Passage ::
The director knows this world well: a grandmother and cousin both worked as prostitutes, and she tackled the subject already in her 2016 film Sex Doll.

Her new film stands in deliberate contrast to previous tellings, especially the erotic film of the same name from 1977, by Emmanuelle director Just Jaeckin. 

“I think our era is much more ready for the reality and to put an end to the stereotypes of those years,” said Verheyde.

The sex in her film is deliberately unerotic: “This isn’t love, they are working!”

Grudet’s success did not last: she was twice convicted and imprisoned, first for tax evasion and then for a short-lived attempt to restart her prostitution racket in the 1990s. 

She lived out her days in relative modesty in a small apartment on the south coast, estranged from her daughter, dying alone in 2015 at the age of 92. 

But in her heyday, the mythology of Madame Claude was about more than sex, in which she herself claimed to have little interest. 

Sex was a tool: a route into high society and to freedom in a man’s world. “There are two things that people will always pay for:  food and sex. I wasn’t any good at cooking,” she famously said.

“For my own mother, who came from a working-class background and moved to Paris, Madame Claude was a role-model,” said Verheyde.

Data extracts ::
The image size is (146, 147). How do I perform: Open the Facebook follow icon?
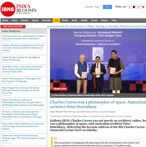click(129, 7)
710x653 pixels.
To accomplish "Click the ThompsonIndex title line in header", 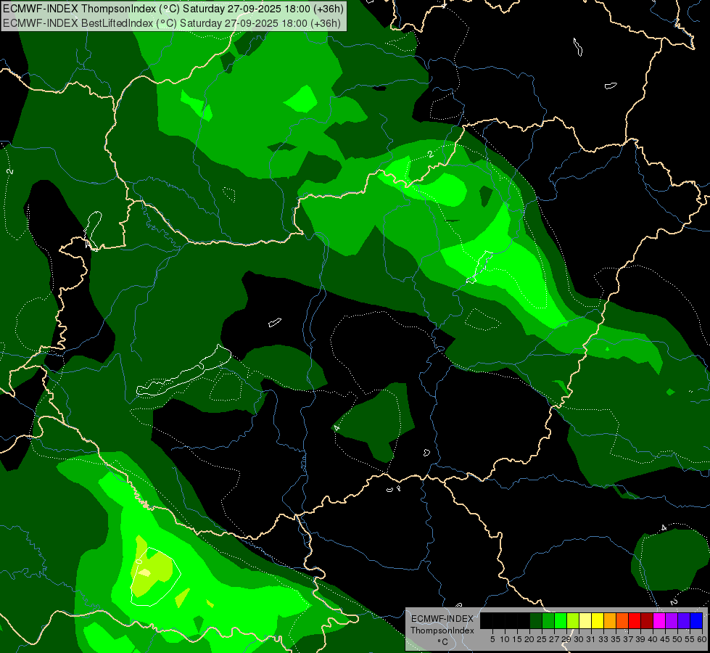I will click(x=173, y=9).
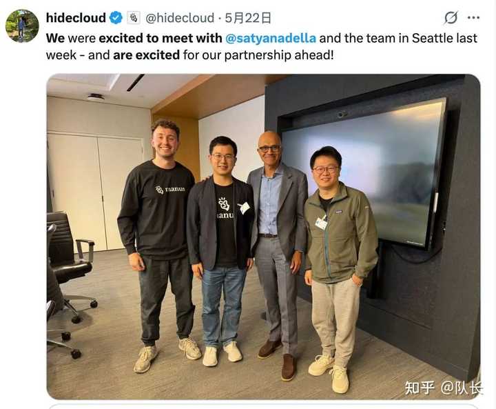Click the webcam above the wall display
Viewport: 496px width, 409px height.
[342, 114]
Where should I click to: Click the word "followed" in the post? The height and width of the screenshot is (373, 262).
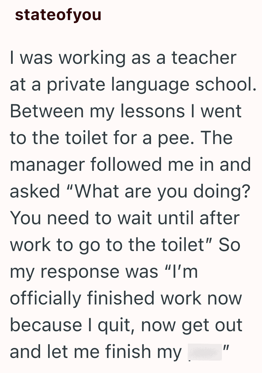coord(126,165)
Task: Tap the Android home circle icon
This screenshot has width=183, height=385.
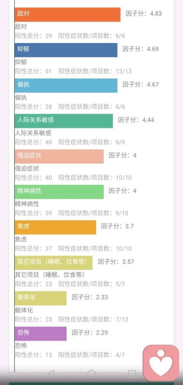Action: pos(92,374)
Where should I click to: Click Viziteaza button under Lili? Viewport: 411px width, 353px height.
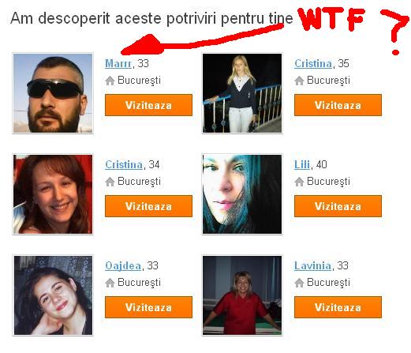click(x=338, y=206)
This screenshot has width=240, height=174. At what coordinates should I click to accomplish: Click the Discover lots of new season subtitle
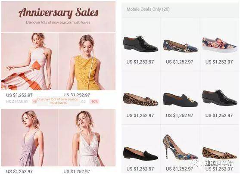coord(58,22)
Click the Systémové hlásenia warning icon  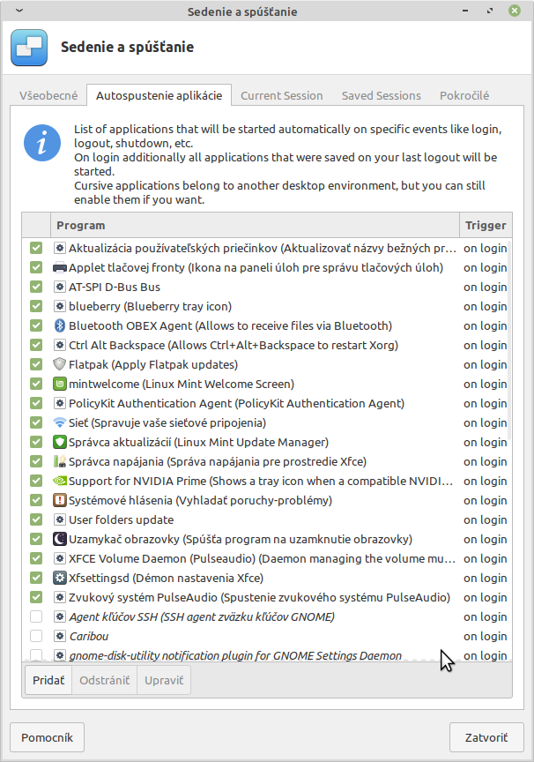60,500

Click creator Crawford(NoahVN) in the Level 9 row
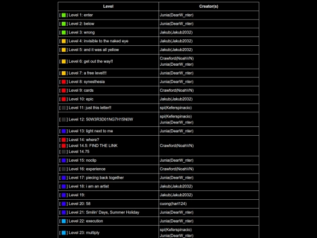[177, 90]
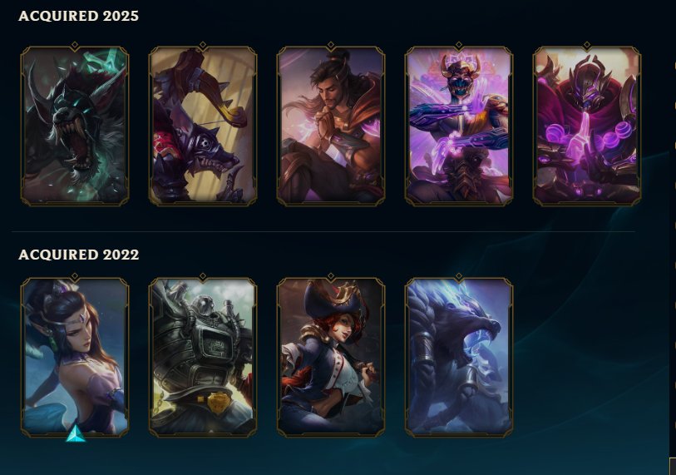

Activity :: Reproduce the passage about the director's Madame Claude film word for word, in full. The records aren't needed for this.

Expected answer ::
The director knows this world well: a grandmother and cousin both worked as prostitutes, and she tackled the subject already in her 2016 film Sex Doll.

Her new film stands in deliberate contrast to previous tellings, especially the erotic film of the same name from 1977, by Emmanuelle director Just Jaeckin. 

“I think our era is much more ready for the reality and to put an end to the stereotypes of those years,” said Verheyde.

The sex in her film is deliberately unerotic: “This isn’t love, they are working!”

Grudet’s success did not last: she was twice convicted and imprisoned, first for tax evasion and then for a short-lived attempt to restart her prostitution racket in the 1990s. 

She lived out her days in relative modesty in a small apartment on the south coast, estranged from her daughter, dying alone in 2015 at the age of 92. 

But in her heyday, the mythology of Madame Claude was about more than sex, in which she herself claimed to have little interest. 

Sex was a tool: a route into high society and to freedom in a man’s world. “There are two things that people will always pay for:  food and sex. I wasn’t any good at cooking,” she famously said.

“For my own mother, who came from a working-class background and moved to Paris, Madame Claude was a role-model,” said Verheyde.